Salí de casa con unos cincuenta minutos de antelación, esto puede parecer bastante cuando vives a diez minutos de la estación pero parece ser que el tiempo nunca es suficiente cuando eres propensa a los desastres.
Iba tranquila porque tenía mucho tiempo, pero por el camino me di cuenta de que el billete que me daría el paso al tren ya no estaba en mi bolsillo y recordé que hacía un rato había sacado el móvil que estaba guardado en ese mismo lugar, dándole vía libre a ese estúpido pedazo de papel para huir de mis pantalones en busca de su libertad. También recordé que tenía un PDF con esos datos pero el destino se había propuesto hacerme una jugarreta y dicho documento no quería abrir, cuando el mismo día anterior había funcionado perfectamente. Empecé a desesperarme. Con una muy pesada maleta en un brazo, el bolso en el hombro y la bolsa llena de regalos en la mano, volver atrás me supondría mucho tiempo y dejar las cosas para buscar el billete sería olvidarme de ellas porque lo más probable es que me las robasen. Ahí fue cuando el pánico hizo de las suyas, se me escapó una de las asas de la bolsa y esta se rompió dejando mil regalos desperdigados por el suelo y haciendo que entrase en un bucle de culpa y angustia que no me ayudaba en nada. ¿A quien se le ocurre llevar los regalos en una bolsa de papel? Solo a mí.
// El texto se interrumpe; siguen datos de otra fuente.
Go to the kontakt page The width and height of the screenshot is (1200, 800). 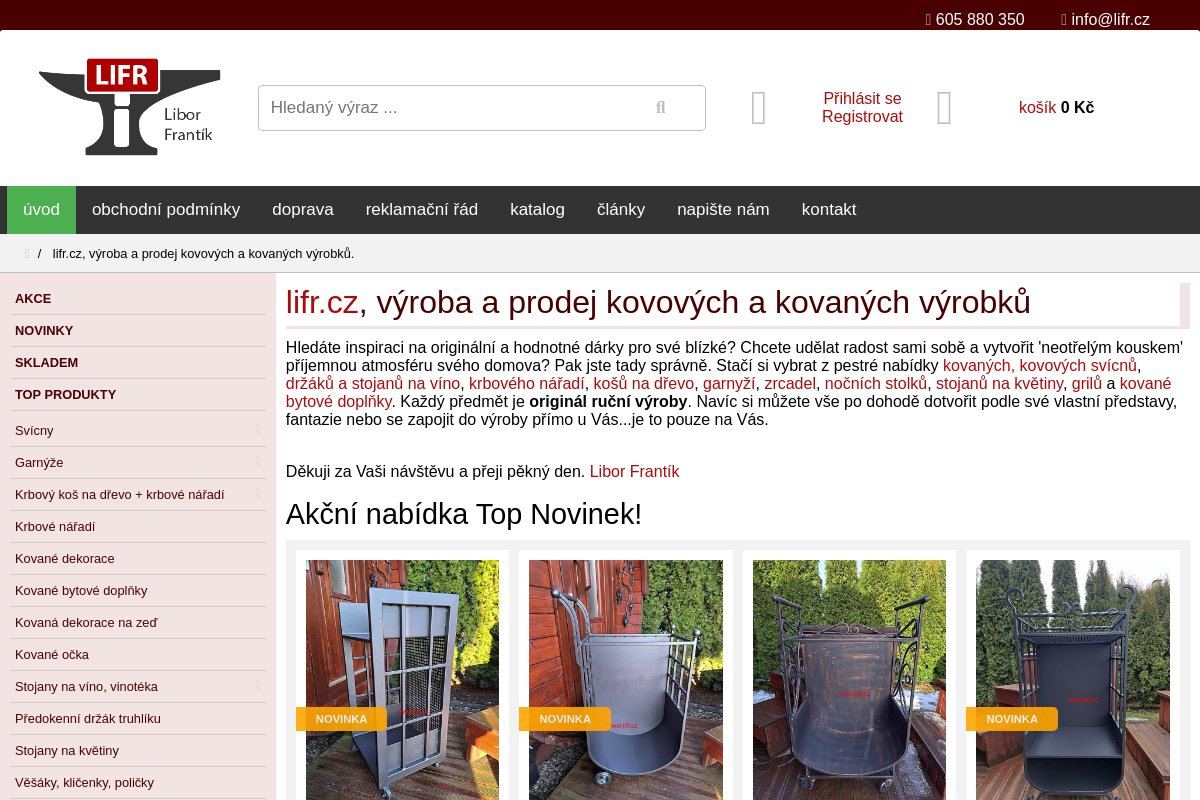tap(829, 210)

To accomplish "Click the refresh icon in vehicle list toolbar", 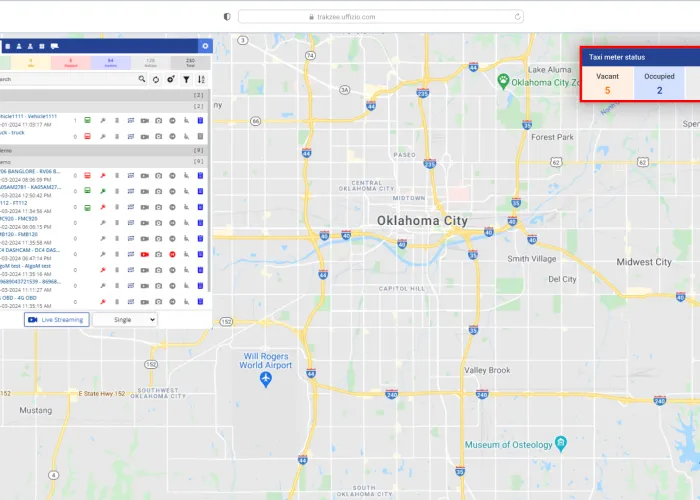I will [156, 79].
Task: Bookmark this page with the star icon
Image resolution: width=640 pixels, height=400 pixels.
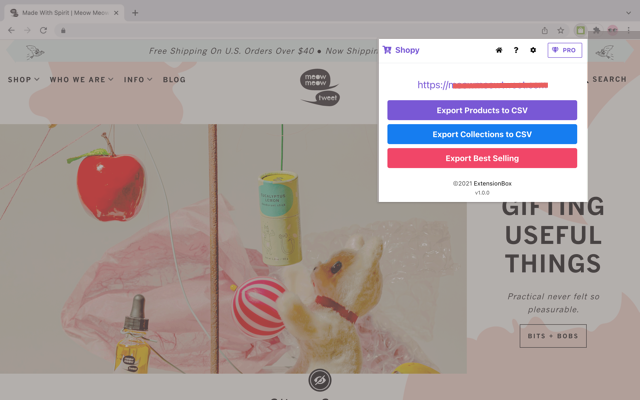Action: click(x=561, y=30)
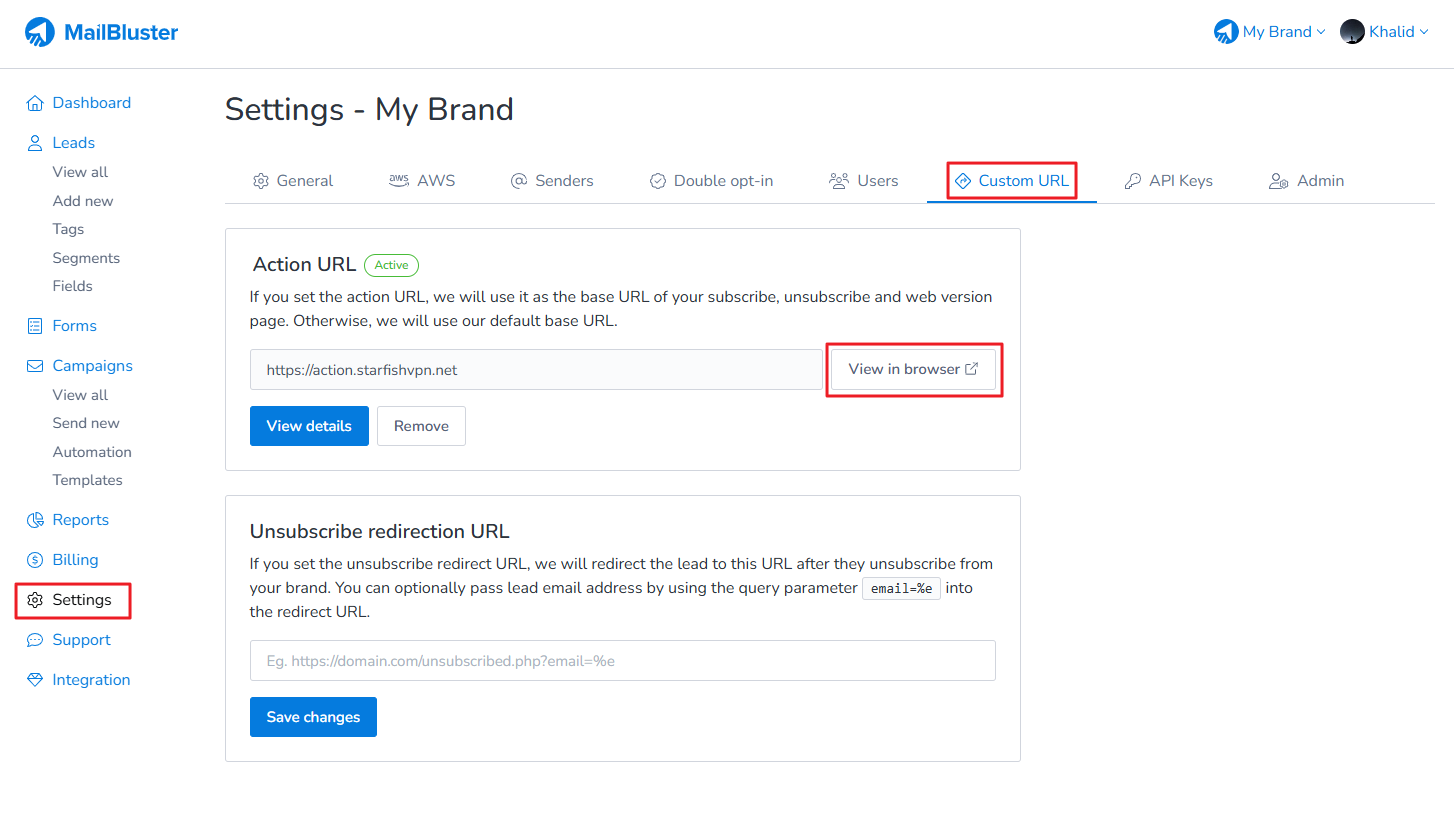Open the Double opt-in tab
The height and width of the screenshot is (822, 1454).
[x=711, y=181]
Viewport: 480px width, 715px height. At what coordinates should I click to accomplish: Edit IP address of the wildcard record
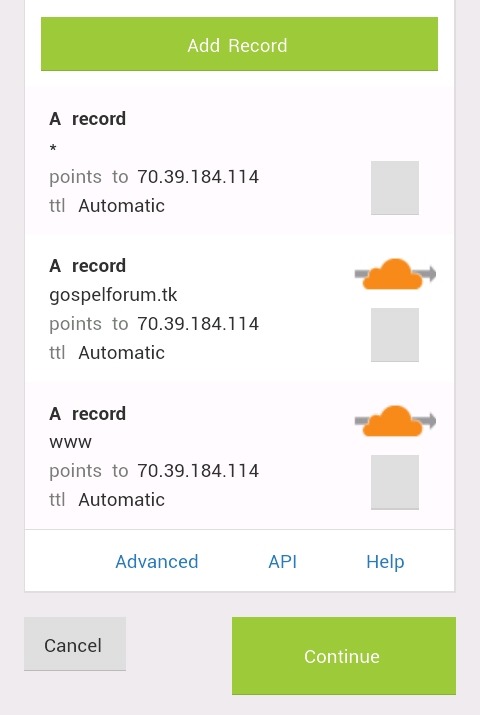tap(198, 177)
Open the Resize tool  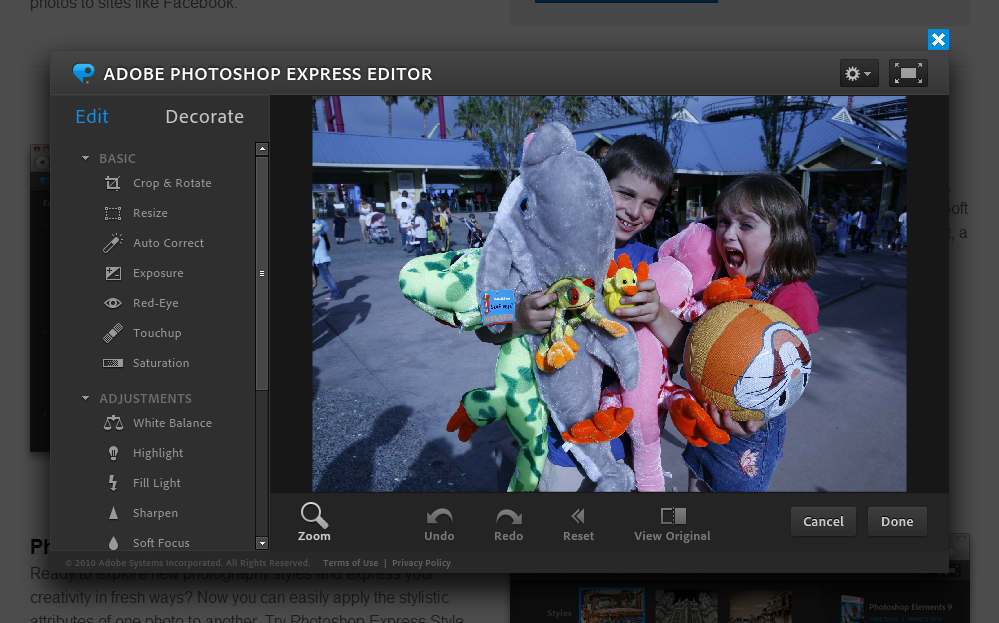tap(150, 213)
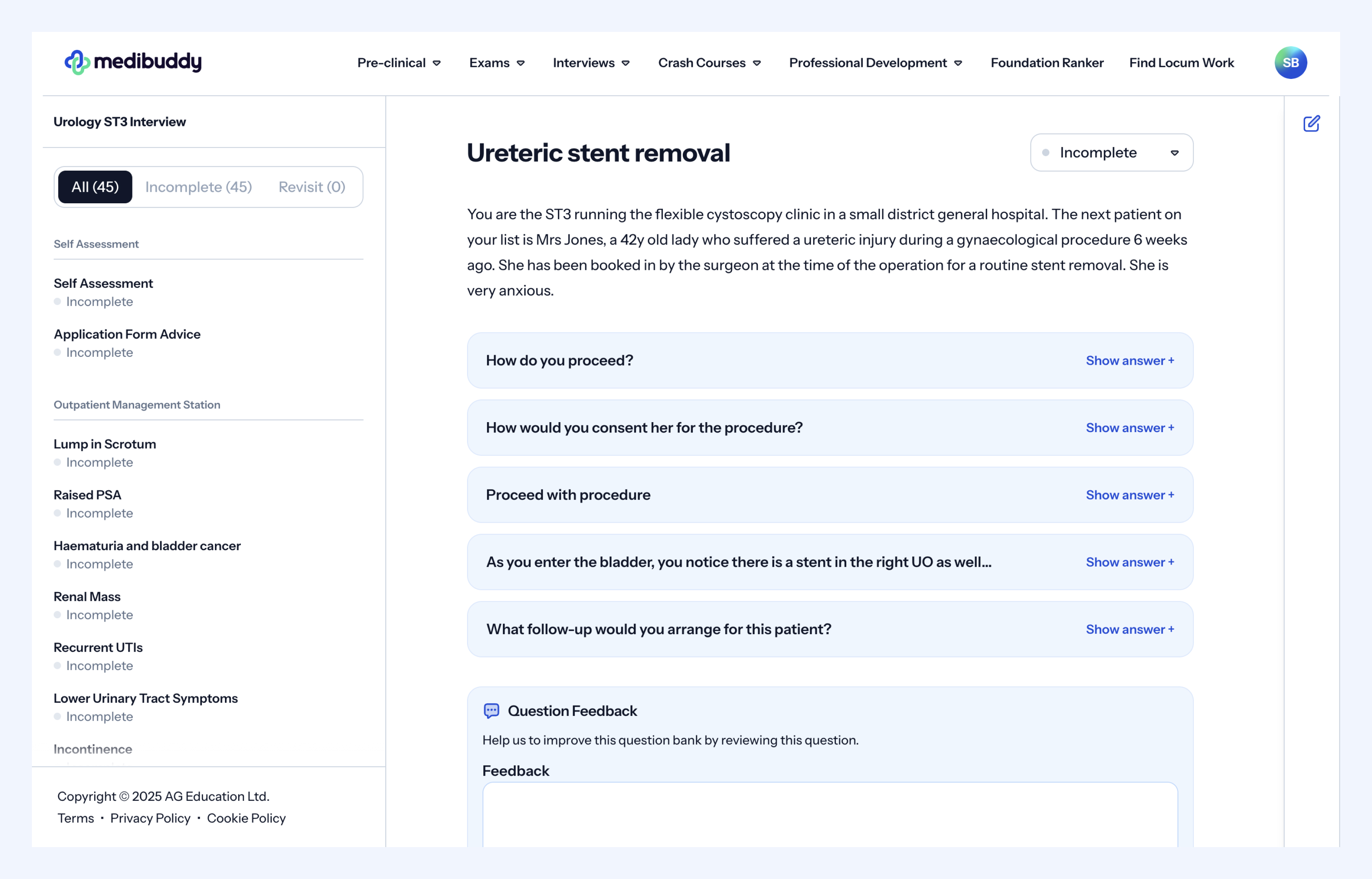Image resolution: width=1372 pixels, height=879 pixels.
Task: Click the Exams menu arrow icon
Action: (521, 63)
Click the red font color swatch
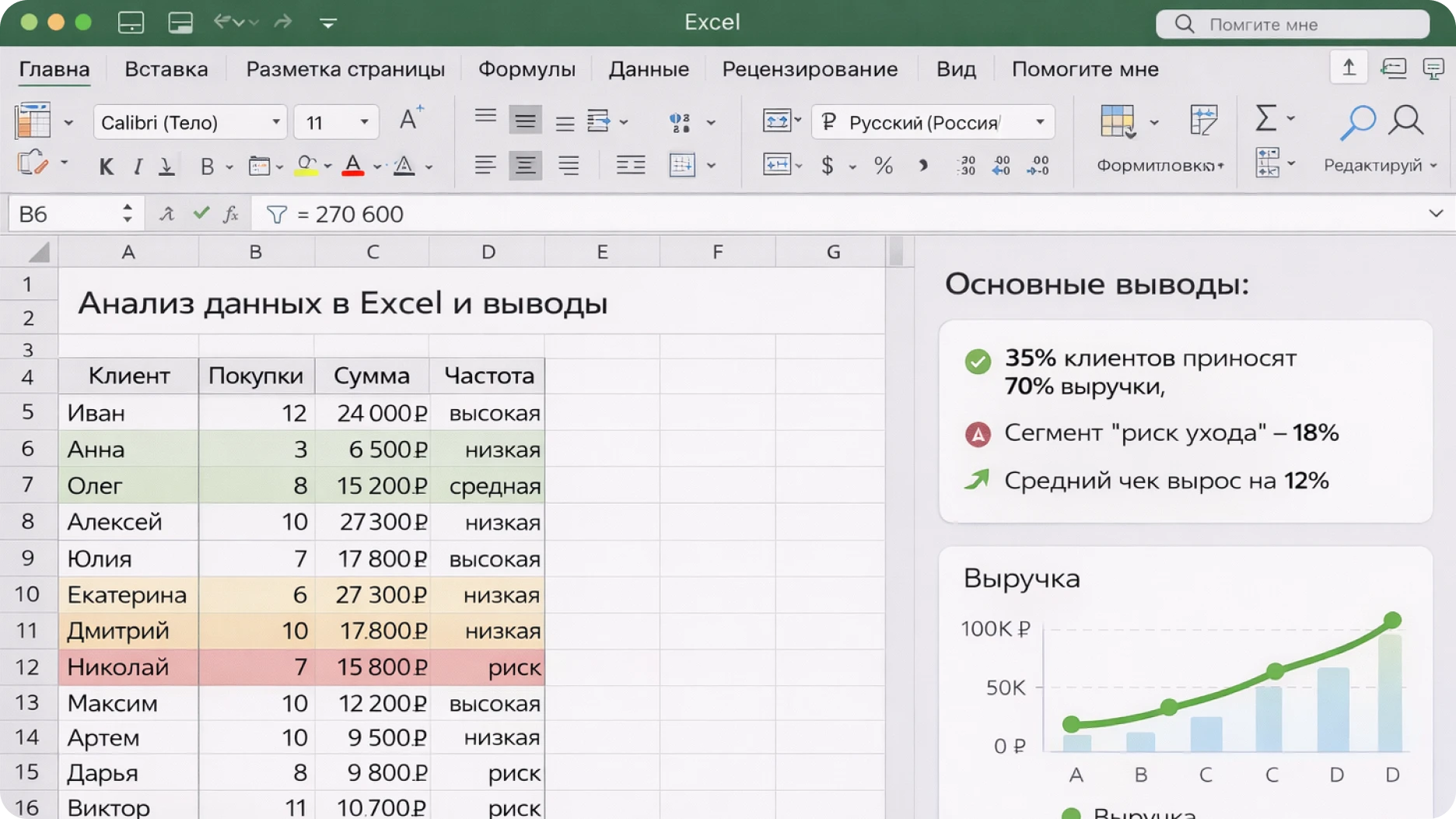 353,166
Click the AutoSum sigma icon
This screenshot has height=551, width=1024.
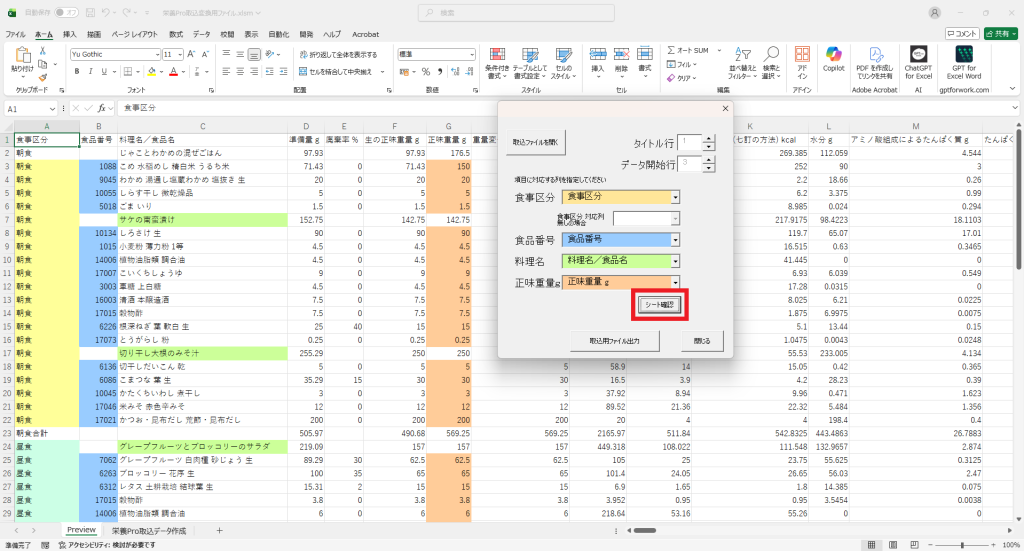671,50
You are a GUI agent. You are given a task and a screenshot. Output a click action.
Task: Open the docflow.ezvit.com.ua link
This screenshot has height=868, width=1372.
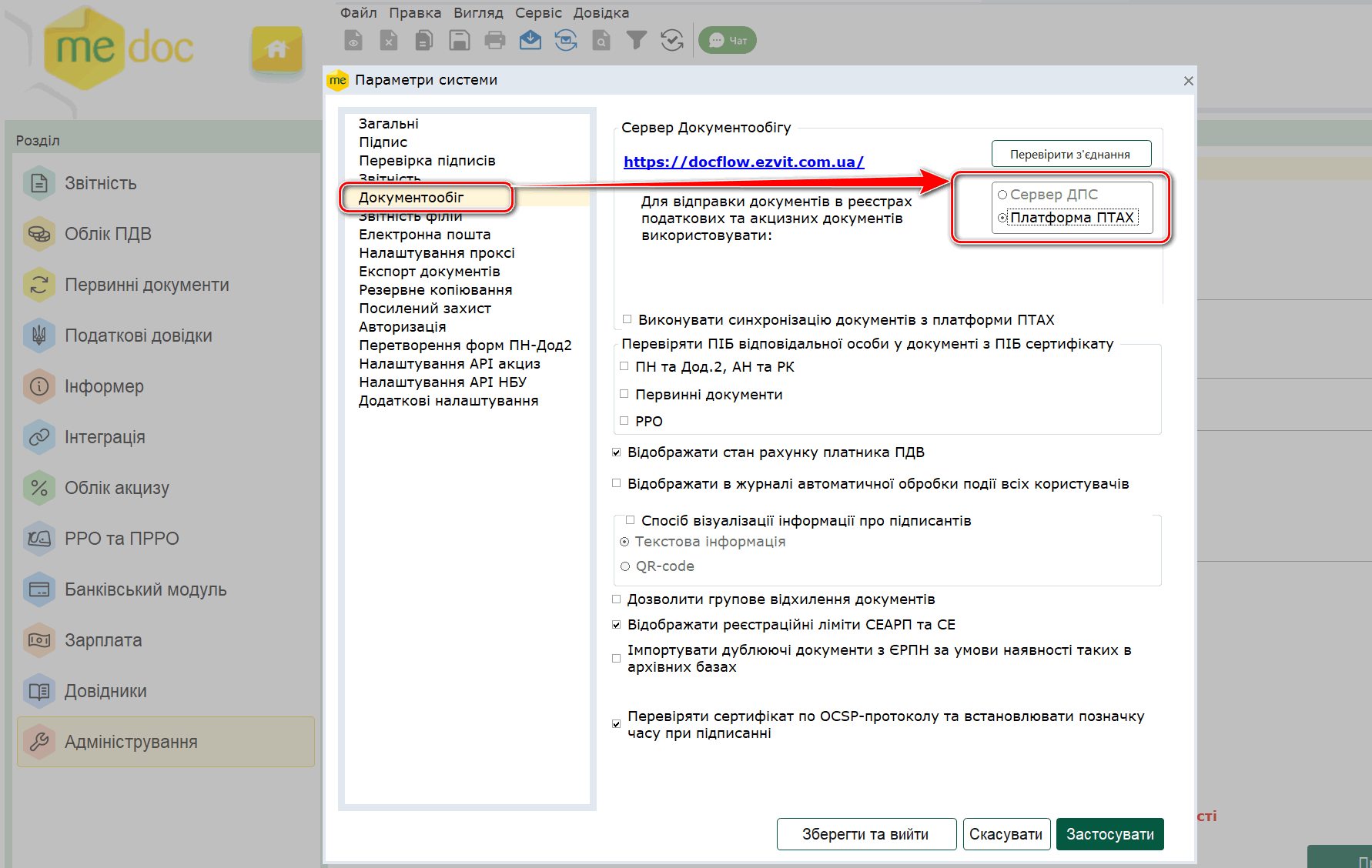(x=743, y=162)
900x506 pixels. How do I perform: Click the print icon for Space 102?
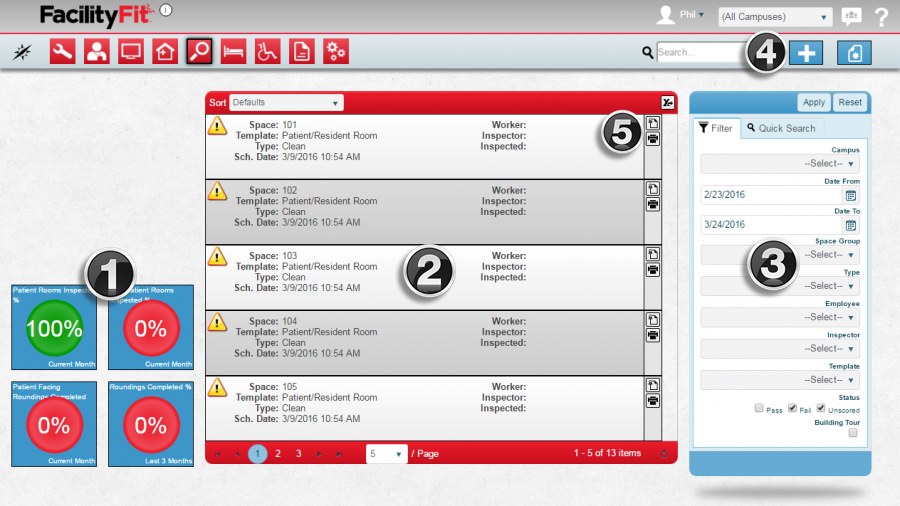coord(653,204)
Cuando recuperé la calma pedí una bolsa de plástico en una tienda que había cerca y tras recuperar mis pequeños paquetes envueltos con colores chillones fui en busca del billete perdido, que no quería poner de su parte y se negó a aparecer. Pude entrar en la estación y pasar hasta el control de seguridad gracias a la agradable mujer que, tras llorar y suplicar, me dejó pasar solo con el comprobante de pago, pero cuando conseguí recuperar mis maletas de la máquina de rayos y pasar por el arco de seguridad el tren acababa de partir, dejándome destrozada y en tierra.
Supongo que la situación que había vivido en los días anteriores no ayudó y solo supe llorar y llorar mientras me dejaba caer en una de esas sillas que tienen allí para los que si que esperan algún tren, sin pensar en los que somos más de perderlos.
Obviamente este es un problema con solución, compré otro billete y subí en el siguiente tren rumbo a mi ciudad natal, pero el desasosiego que sentí en ese momento es algo que recordaré siempre.
Una vez en el tren, ya de camino, más tranquila y a solo cinco horas de mi padre y de mi hermano y tras haber hablado y llorado con mi marido que ya había llegado el día anterior con los niños, solo podía pensar en tres cosas; que cambiaría mi pesada maleta por una de ruedas, que los problemas es mejor afrontarlos con calma y que la familia siempre te espera aunque pierdas un tren, mil, o los que sean.